What about when we do feel a longing, or have a sense that something is missing? According to Jung, this in itself is a compensatory function— along with other symptoms, like some kinds of depression— that are trying to get our attention so we can balance things out.
“Neurosis is really an attempt at self-cure. … It is an attempt of the self-regulating psychic system to restore the balance, in no way different from the function of dreams— only rather more forceful and drastic.”– CG Jung, CW 18, par. 389
Further, he said, “the symptomatology of an illness is at the same time a natural attempt at healing.” (CW 8, Para 31) These symptoms— and they can include somatic ones— can feel truly terrible. In fact, the more terrible they feel, the more we can be sure that there’s something big or important missing. This is one of the many reasons I love Jungian psychology— it humanizes us and de-pathologizes symptoms, because it understands that they are an important part of the self-regulating system.
This is a teleological approach— meaning, there’s a design, or a purpose, in everything that happens; that all symptoms, strange as they may be, physical or mental or emotional, are part of a larger design.
Cues, clues, & final thoughts
Of course, there are compensations that aren’t great, right? I don’t always want to be breathing with my accessory neck muscles if I don’t have to, after all— and sometimes the reason people are seeking help is because the compensation has become so uncomfortable, or they’ve gotten injured as a result. In these cases, we may want to make adjustments so that the system can find a balance that feels better (or is more sustainable, healthier, etc.).
Still, I think it’s important that we recognize compensation as a healthy and important mechanism. Recognizing that our system is always moving toward wholeness can help us to contextualize things that might otherwise feel “off.” When we’re eating more than usual, or using more substances than we might normally do; when we find ourselves opening the door to a pile of Amazon packages we didn’t mean to order; when we’re working all the time, or over-sleeping for work four days in a row— we can step back and say, what is this compensating for?

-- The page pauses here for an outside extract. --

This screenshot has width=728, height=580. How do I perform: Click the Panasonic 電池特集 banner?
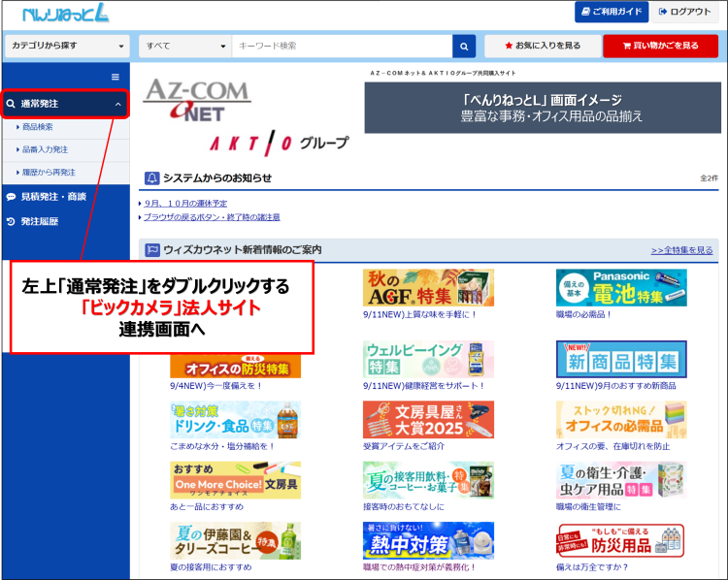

Jung’s teleological lens helps me to apply an attitude of curiosity and compassion, both in myself and in my clients. If there’s an excess of something on one side (too much weight in the right leg; too many nights without sleep; too much emotion about something that seems small), I can zoom out and ask questions about where there is a deficit elsewhere in the system. This is often a key to understanding an imbalance that may need to be adjusted.
Jung believed (as I do) that each of us is guided by the archetype of the Self— our internal God-image (in whatever form that takes, including a secular one), which is the organizing principle that both maintains our psychic homeostasis or equilibrium, and which guides us on our path— the unique individuation process each of us must undergo. By understanding symptoms and compensation as important functions in that system in my client relationships, I can allow their own embodied experience to guide us, rather than trying to impose an external “fix” that wouldn’t ever really work.